Temple honors longtime resident for volunteer work
By BENJAMIN C. KLEIN
Sunday News Correspondent | March 16. 2013 10:24PM
After growing up all over the Northeast, Prolman has lived in Nashua since 1958, working as an insurance agent for New York Life, raising a family and spending endless amounts of time volunteering and stumping for worthy causes.
Over the last 10 years, Prolman introduced anti-bullying programs to more than 2,000 kids in the district, helped raise the millions of dollars needed for a new YMCA building, helped Russian Jews emigrate and settle in America, and helped his temple renovate and expand.
"Earl has been a leader in both the Nashua community and Temple Beth Abraham for over 50 years," Temple Board Vice-president Bill Barry said. "He has been generous with his time, wisdom, and resources in so many ways to so many people and so many organizations. He is an invaluable resource, cherished by all in Nashua."
Prolman said all of his good deeds stem from a childhood dream of being a benevolent stranger, a man you don't have to know who somehow makes everything better.
"It didn't take me long to realize that I wanted to be that stranger, someone who can do something for someone else and not even have them know. One of the great things about being a part of New York Life is I could manage my time in a unique way to do the things I wanted to do," Prolman said.
He added, "It has been the thrill of my life to do that, I've been rewarded more than anyone I've helped because it just feels right."
Temple Rabbi Jonathan Spira-Savett called Prolman "a man who does everything. He can sit on board but can also work as a volunteer. He has a compassion for people with all different kinds of needs."
Spira-Savett said Prolman, who has been a member of the temple since he moved to Nashua, has also counseled as a wise person of the temple, "someone we turn to for advice."
The rabbi went on to explain that the Community Service Award, which is now in its sixth year, is not designed to recognize members of the synagogue or those of the Jewish faith only, but anyone in the community who makes a concerted effort to make the world around them a better place.
"Earl does that," he said.
Prolman, who said he primarily works in business and insurance planning, said his job with New York Life, which he has had for 51 years, has also aided him in helping people as the benevolent stranger he strives to be.

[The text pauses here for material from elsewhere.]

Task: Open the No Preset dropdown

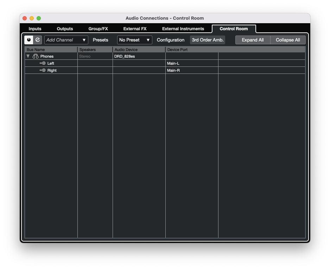Action: coord(134,40)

"Wouldn't it be nice if tomorrow you could wake up and do exactly what you want to do? That is what I have, that is what I do, and that is what I work for people to have," he said. "I want a meaningful life."
The impetus for wanting that meaningful life might have been growing up without roots.

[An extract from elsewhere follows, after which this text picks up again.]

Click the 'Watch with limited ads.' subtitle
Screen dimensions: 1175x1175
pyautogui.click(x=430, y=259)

"When we were kids, we moved all over the place. We were innkeepers in Maine, so if you ever saw "Dirty Dancing," that was a pretty good example of my life as a kid. If my father didn't make enough money by Labor Day we moved to make more."
As part of his tour of New England as a child, Prolman said he spent some time in Nashua. "Nashua became a great place to establish roots and bring a family up. I owe a lot to it. My brother followed me here, came in 1964, and I had three kids with my wife, Marilyn, two boys and a girl. They all graduated high school here."

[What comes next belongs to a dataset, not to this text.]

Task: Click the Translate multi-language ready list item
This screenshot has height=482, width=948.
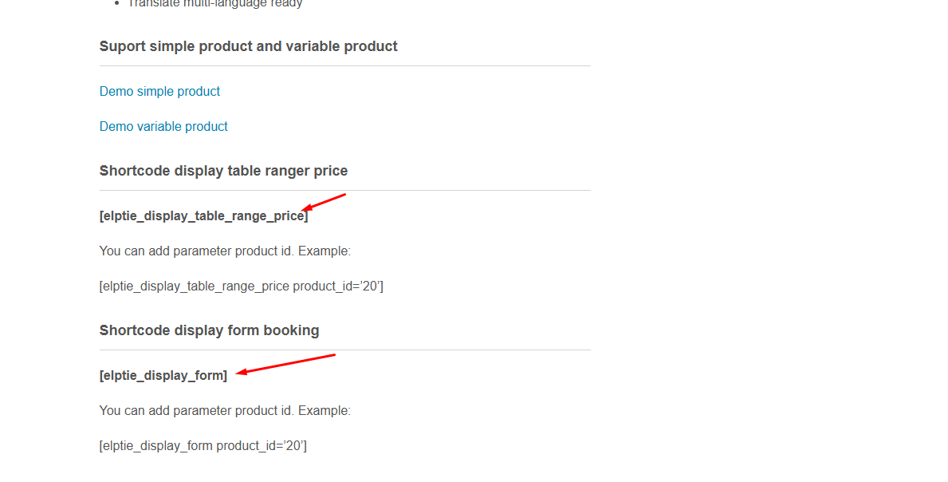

Prolman said the feeling he gets from helping people is where his motivation comes from, not to be acknowledged for his work.
"It always felt good to help people. It is the right thing to do, I never wanted to want the glory of it, and I only took on one mission at a time. For many years, 30 years or more, I helped fill the pantry up for the local soup kitchen," he said.
Despite not wanting attention for his work, for many in the community it has been hard to miss.
"He was a key leader for us in the fundraising for the new Y. We raised about $2 million for the building, and Earl was a key leader and helped connect us to the community," Joe Manzoli of the Nashua YMCA said. "He is passionate for the work the Y does, and we couldn't have gotten the building built without Earl's leadership. The Y wouldn't be the same right now without Earl."
Temple member Donna Rosenstock said Prolman gets "such joy and pleasure knowing that he helps people. He is very unassuming and does not ask for publicity. It's humbling to know how honored he feels that we are doing this on his behalf."
Rosenstock added that as a surprise during Earl's award ceremony, the temple, which has about 300 members, will make a gift in Earl's name to a surprise recipient.
"It just feels good giving back. It is the right thing to do," Prolman said. "My life has been very blessed. Nice things constantly happen to me. That's how I live my life."